Far from being a marginal idea, support for this measure appears to extend across generations, income levels, and political affiliations, representing a paradigm shift in public perceptions of monetary reserves.
A survey reveals significant support for Bitcoin as a new reserve asset in the United States.
The survey was conducted by the Nakamoto Project in collaboration with analytics firm Qualtrics, gathering responses from over 3,300 participants, representing a representative distribution of the U.S. population. When faced with a hypothetical proposal to convert part of U.S. gold reserves into Bitcoin, participants were asked to indicate what percentage would be appropriate.
The average result was striking at 20.3%, while the median value was 10%. Most importantly, only a minority chose to maintain their full exposure to gold.
According to the study, 4 out of 5 Americans prefer to convert at least part of U.S. gold reserves into Bitcoin.
The increasing lack of trust in the long-term stability of the dollar has opened the door to new forms of diversification. In this context, Bitcoin is no longer seen as just a speculative asset, but as a serious alternative for enhancing overall economic security. Dennis Porter, a digital asset advocate, explained: "People are not abandoning gold, but they are clearly looking for other financial tools. Gold is no longer sacred."
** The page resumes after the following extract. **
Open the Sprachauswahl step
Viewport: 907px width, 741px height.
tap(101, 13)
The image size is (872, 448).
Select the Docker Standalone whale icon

The timing of this shift in collective thinking is not coincidental either. With the debate over its planned scarcity and resistance to inflation due to the recent depreciation of Bitcoin being reignited, many Americans see it as a reliable hedge against monetary risks. The same kind of thinking that has positioned gold for decades as a store of value is now being applied to the largest cryptocurrency in the world.
Bitcoin is gaining new ground as a reserve asset in the perception of the American public.
Troy Cross, one of the research initiators, acknowledged that the level of support was unexpected: "We did not anticipate these results. But it is clear that the appeal of Bitcoin transcends demographic and political barriers." In fact, last year's data already showed that Bitcoin enthusiasts were not limited to one ideological spectrum or age group.
In this new version, the trend continues: men over the age of sixty were the most likely to reject any exposure to Bitcoin, while older women, despite being more cautious, showed a lower correlation with 100% gold reserves.
While support for the establishment of a virtual strategic reserve for cryptocurrencies (a proposal that emerged after a tweet from Donald Trump in March) was more lukewarm—66% were neutral or supportive—the overall message is clear: American society no longer sees gold as the only reliable financial refuge, and the discussion about how to form national reserves is ongoing.
While Congress and the Treasury remain cautious about cryptocurrency, this survey could have real implications. What seems today like a theoretical provocation could soon turn into a concrete discussion of economic policy.